Sunday, 31 August 2008

DANKE SUÍÇA



terra do chocolate, do relógio e dos canivetes.


dos transporte público sem catraca, que dá para andar sem pagar se quiser, porque raramente aparece um fiscal pra ver se você tem bilhete, mas ainda assim as pessoas pagam.


terra de várias línguas oficiais, e mais outras tantas como a nossa.


terra da mulher brasileira prostituita, como em tantas outras terras, inclusive a nossa...(?)


terra da mulher brasileira empregada doméstica, como em tantas outras terras, inclusive a nossa ...( ?)


terra de bancos, e muitos brasileiros neles.
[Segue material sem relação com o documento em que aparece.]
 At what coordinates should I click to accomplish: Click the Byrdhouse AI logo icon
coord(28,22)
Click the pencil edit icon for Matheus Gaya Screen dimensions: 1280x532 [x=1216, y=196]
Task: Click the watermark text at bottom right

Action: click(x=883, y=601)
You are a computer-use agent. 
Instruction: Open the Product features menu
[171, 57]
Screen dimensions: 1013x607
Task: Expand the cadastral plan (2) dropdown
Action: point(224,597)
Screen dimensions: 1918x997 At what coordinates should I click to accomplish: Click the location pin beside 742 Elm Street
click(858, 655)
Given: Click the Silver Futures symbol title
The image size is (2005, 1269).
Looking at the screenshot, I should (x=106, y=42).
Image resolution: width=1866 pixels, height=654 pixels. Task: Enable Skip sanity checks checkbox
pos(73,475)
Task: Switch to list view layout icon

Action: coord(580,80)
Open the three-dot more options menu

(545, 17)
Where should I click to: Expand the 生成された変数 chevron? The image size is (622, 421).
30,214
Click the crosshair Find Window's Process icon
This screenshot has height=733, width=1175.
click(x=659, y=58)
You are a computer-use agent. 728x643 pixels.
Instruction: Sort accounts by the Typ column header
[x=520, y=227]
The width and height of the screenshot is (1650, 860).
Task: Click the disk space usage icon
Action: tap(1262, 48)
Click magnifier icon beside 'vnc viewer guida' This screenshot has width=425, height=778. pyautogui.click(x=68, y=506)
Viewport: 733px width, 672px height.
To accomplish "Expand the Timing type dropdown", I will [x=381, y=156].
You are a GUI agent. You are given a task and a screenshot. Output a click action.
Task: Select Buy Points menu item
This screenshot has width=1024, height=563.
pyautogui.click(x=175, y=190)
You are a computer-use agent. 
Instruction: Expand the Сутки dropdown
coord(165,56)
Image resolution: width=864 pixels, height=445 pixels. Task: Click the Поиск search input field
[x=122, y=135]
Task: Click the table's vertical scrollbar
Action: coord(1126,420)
terra de um silêncio que parece herdado e não desejado.


terra de ruas mais limpas que o seu sapato novo


terra de suícidios


terra de lagos e alpes


terra de gente


e isso basta!

e na prateleira do mercado


mais surpresa!
no supermercado você encontra ----------

e eu só tirei foto!

só para mulheres


você sai para um inofensivo almoço com as amigas.
antes de pagar a conta resolve retocar a maquiagem, em outras palavras, usar o banheiro.
entra na cabine e vê uma máquina.
o que esta maquina, ao lado do vaso sanitário, teria a oferecer para uma mulher?

alternativa A ( ) absorvente
alternativa B ( ) batom
alternativa C ( ) revista feminina
alternativa D ( ) nenhuma das alternativas acima

Se estamos falando do restaurante japonês Yooji´s em Zurich, acertou quem escolheu a alternativa D.
Com alguns míseros francos suíços você pode adquirir um delicado vibrador, e o que é melhor, testá-lo ali mesmo.
E os homens morrem de curiosidade para saber o que as mulheres fazem juntas no banheiro.
Juntas elas fazem o óbvio, mas sozinha, nesse banheiro, se a fila estiver grande...
Eu estava acompanhada.

TIREI
FOTO!



Comédia da vida privada

imagem: Gustavo Ferri


E falavamos sobre o que mesmo no chá da tarde no SPRÜNGLI ? Ah! Ainda sobre o silêncio suíço. Para minha eterna admiração descubro que é proibido dar descarga ou tomar banho depois das 23h00. A diferença de hábitos entre os povos é surpreendente.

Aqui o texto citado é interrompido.